---------- Supplied records

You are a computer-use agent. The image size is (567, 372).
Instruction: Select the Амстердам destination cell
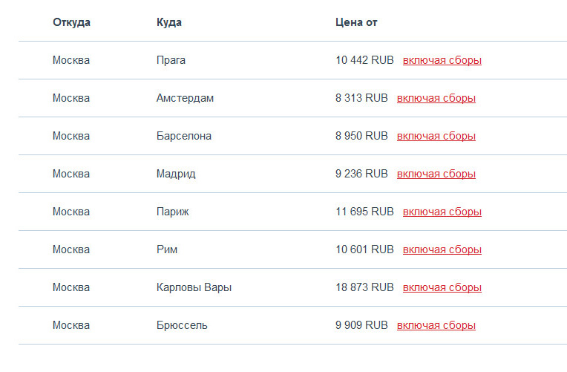[185, 98]
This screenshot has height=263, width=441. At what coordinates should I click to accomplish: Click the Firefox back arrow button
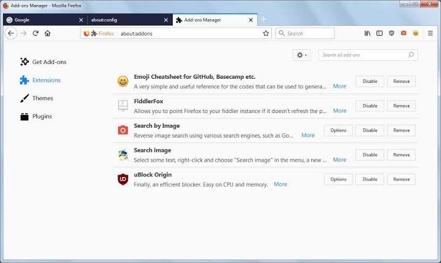(11, 33)
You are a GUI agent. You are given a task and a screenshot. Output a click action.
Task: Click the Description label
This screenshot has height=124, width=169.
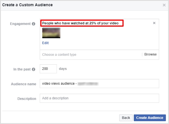pos(27,99)
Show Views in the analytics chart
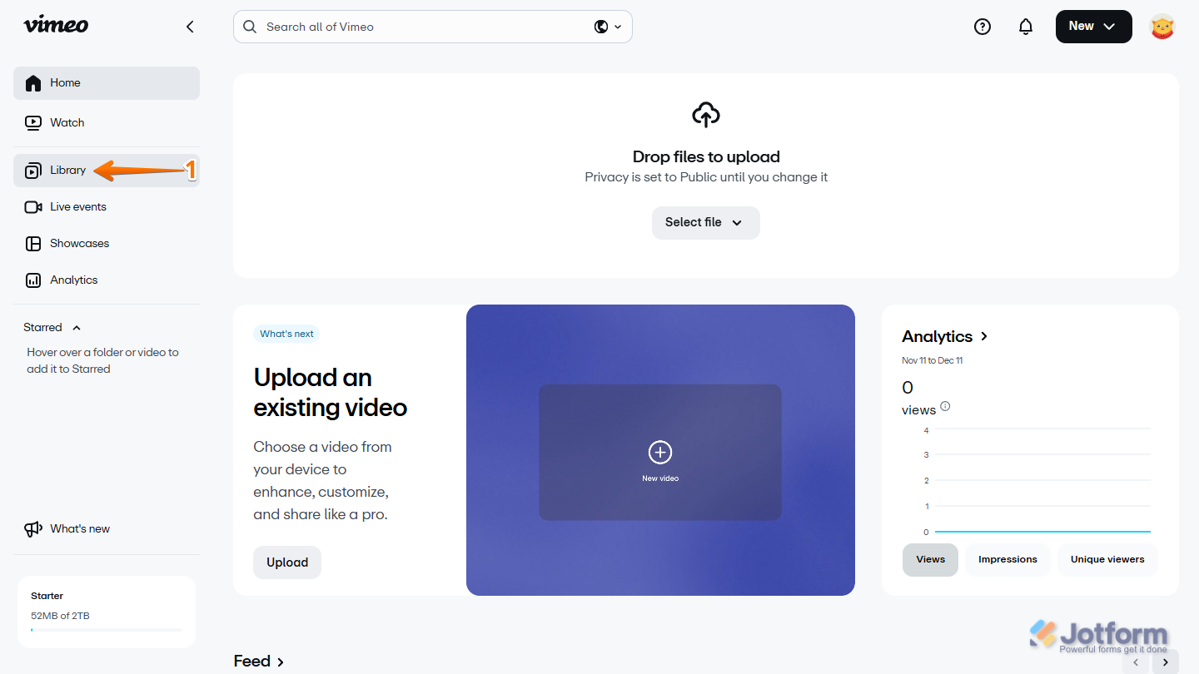 pos(930,559)
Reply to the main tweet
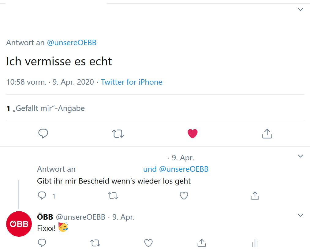 (43, 133)
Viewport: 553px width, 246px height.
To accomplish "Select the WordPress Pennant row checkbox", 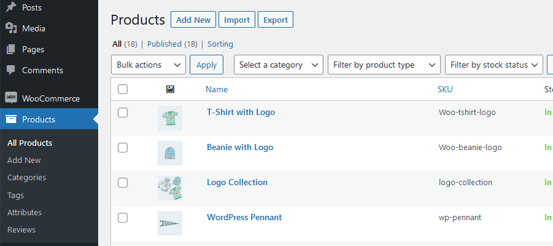I will click(x=123, y=217).
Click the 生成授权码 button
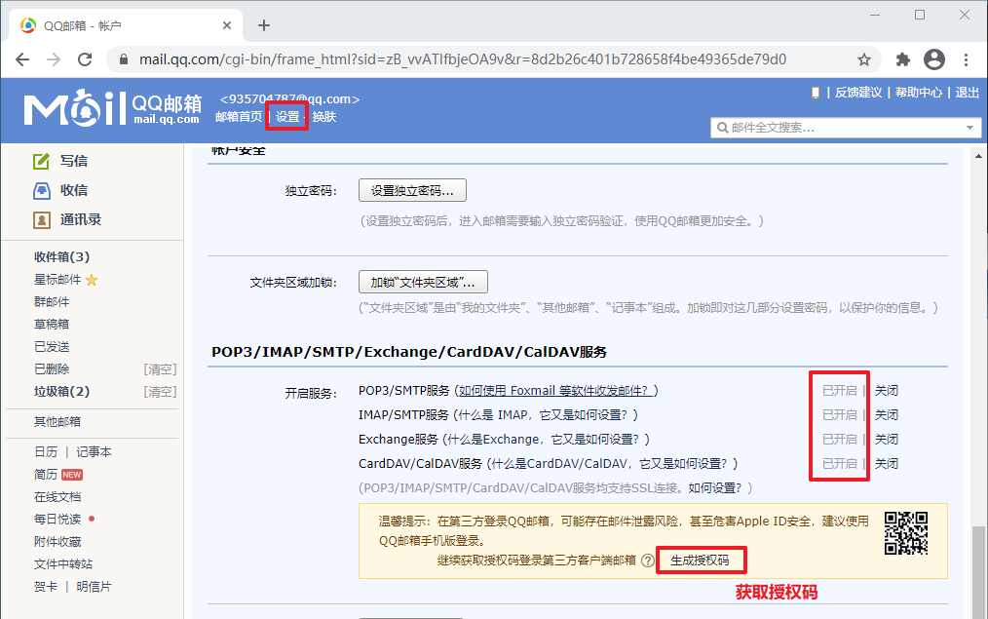Image resolution: width=988 pixels, height=619 pixels. pos(702,560)
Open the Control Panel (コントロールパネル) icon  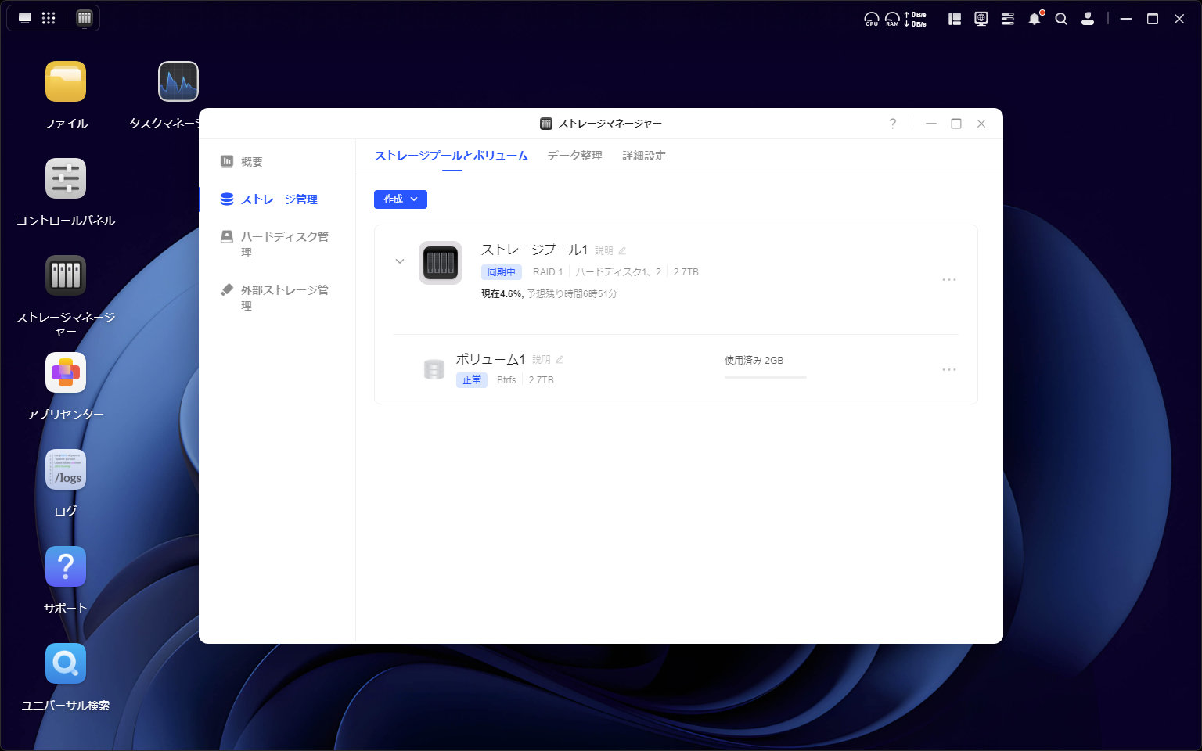click(66, 179)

--------------------

State the number of lines above that hold the word "agent", and say nothing else.

Result for this exercise: 2